Alındığı Kurum:
Türkiye Görme Özürlüler Kitaplığı(TÜRGÖK)
Konusu:
Kopuş burada başlar işte: Bir yol çatına gelen masal kahramanlarının dönüşsüz seçenekleri sunulmuştur ona; ya zorunlu olanın kanatlarına takılıp gidecek ya gönüllü bir yolun yolcusu olacak ya da iç sızılarını yaşayacağı yolun kılavuzu kesilecek.
Nereye, ne yöne de gitse
kalbinde o sözlerin mührü olacak hep:
SÜRGÜN.
Sürgünlüğün Bin Yüzü, Feridun Andaç'ın hazırladığı bir sürgünde edebiyatçılar kılavuzu. Sürgün cezası insanlığın tarihi kadar eski; insanlar çeşitli nedenlerle yurtlarından, evlerinden, sevdiklerinden koparılmış, uzak memleketlere gönderilmiştir. Bu insanların içinde edebiyatçıların ayrı bir yeri vardır. Çünkü edebiyatçılar yaşadıkları deneyimi üretime dönüştürmekte, gittikleri yerleri edebiyat yoluyla anlatmaktadırlar. Ama bundan da önemlisi, yazar olmakla zaten kendi içsel sürgününü seçmiş edebiyatçılara verilen bu ceza böylece insanlık tarihinin devasa imgelerinden birine dönüşmekte. Sürgünlüğün Bin Yüzü, sürgüne gönderilmiş ya da kendi kendini sürgün etmiş edebiyatçıları anlatıyor. Ovidius'tan İlhan Berk'e uzanan bir sürgünde edebiyatçılar geçidi sunuyor bize Feridun Andaç.

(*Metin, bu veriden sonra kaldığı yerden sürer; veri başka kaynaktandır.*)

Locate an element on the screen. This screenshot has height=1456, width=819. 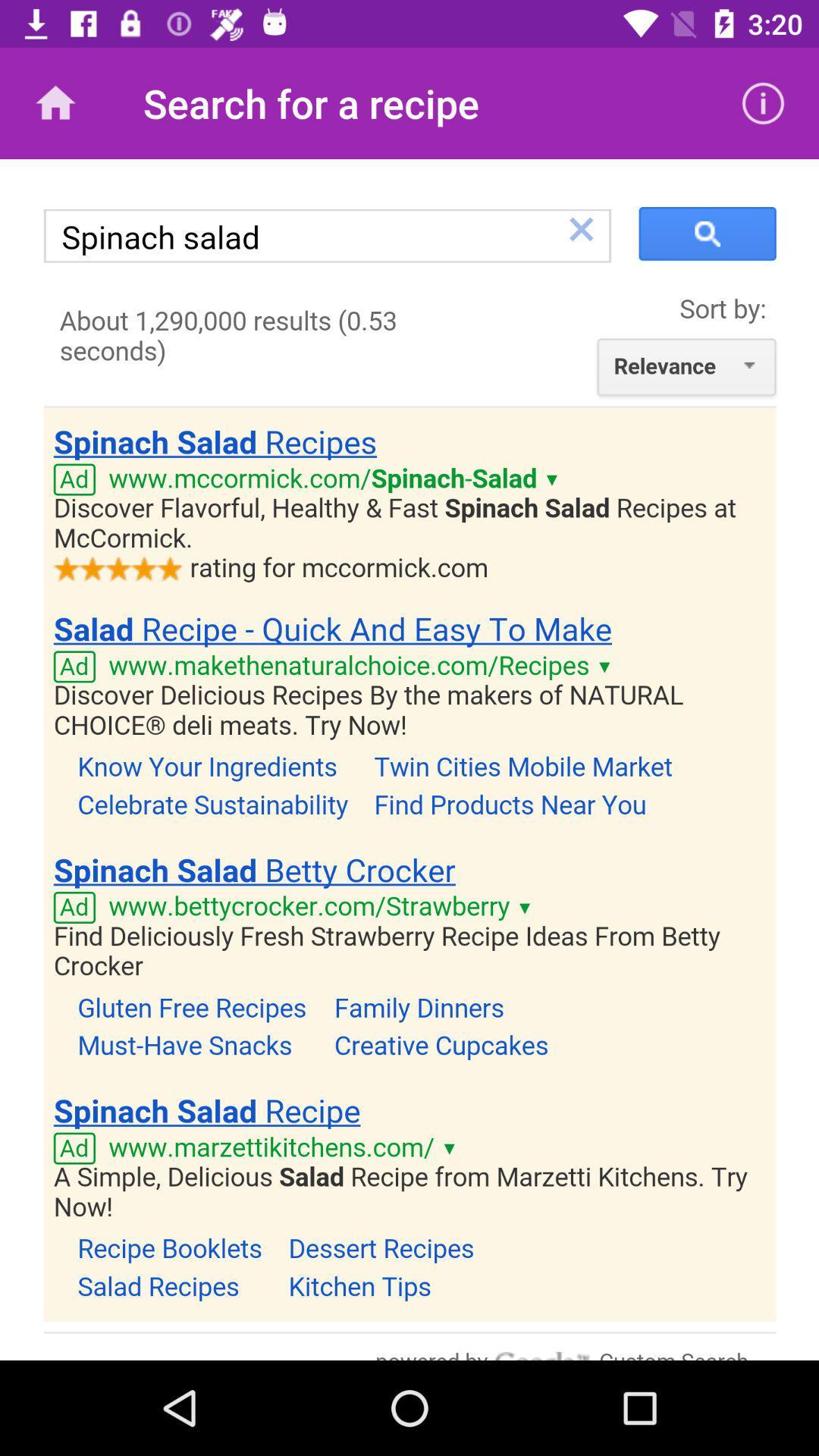
enlarge the page is located at coordinates (410, 760).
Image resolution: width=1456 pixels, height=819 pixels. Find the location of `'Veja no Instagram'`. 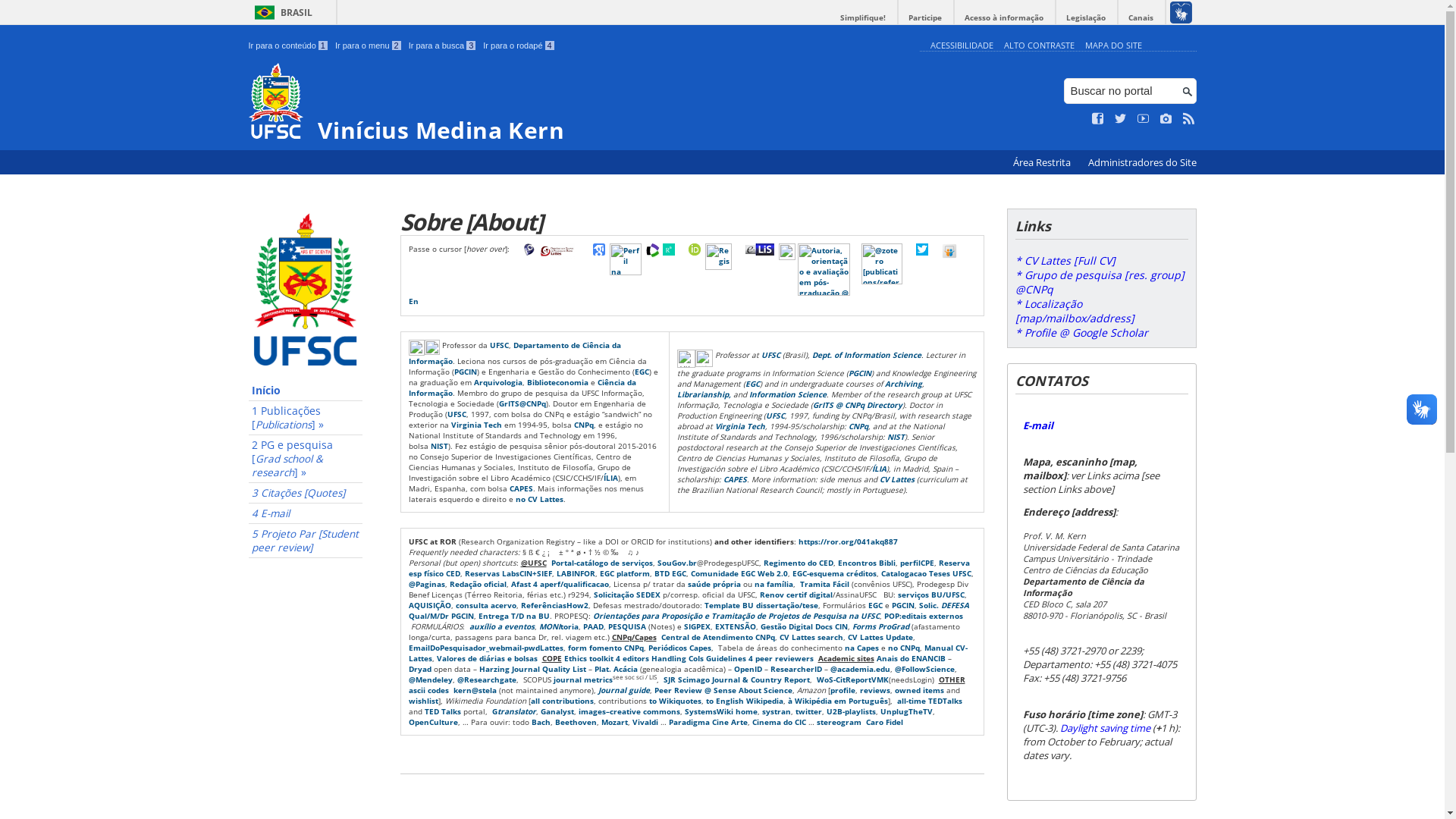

Kitap üç bölümden oluşuyor: Sürgünlüğün Bin Yüzü, Özel Bir Sürgün ve Yeryüzünde Bir Sürgün... Kitapta yazıları yer alan yazarlar şunlar: Julio Cortazar, İlhan Berk, Nedim Gürsel, Mehmet H. Doğan, Afşar Timuçin, İrfan Yalçın, Oya Baydar, Heinrich Mann, Mehmed Uzun, Feridun Andaç, Albert Bensoussan, Robert Louit, Ali Akay, Edward Said, Franz. L. Neumann, Ovidius, Helene Monsarce, Birsen Karaca, Rafael Alberti, Pablo Neruda, Zoltan Szabo, Uğur Kökden, Tahar Ben Jelloun, Leila Sebbar, Bahar Lemee... Yeryüzünde Bir Sürgün başlıklı bölümde ise Juan Goytisolo, G. C. Infante ve Demir Özlü ile yapılmış birer söyleşi yer alıyor.
Yaşamlarının bir bölümünü sürgünde geçirmiş edebiyatçıların ilginç anıları kitaba renk katıyor, bu arada bütün büyük sürgünler de böylece anılmış oluyorlar. Onlar yazılarını oraya sırtlarında taşımışlardı, şimdi bu yazılar onları bize taşıyor.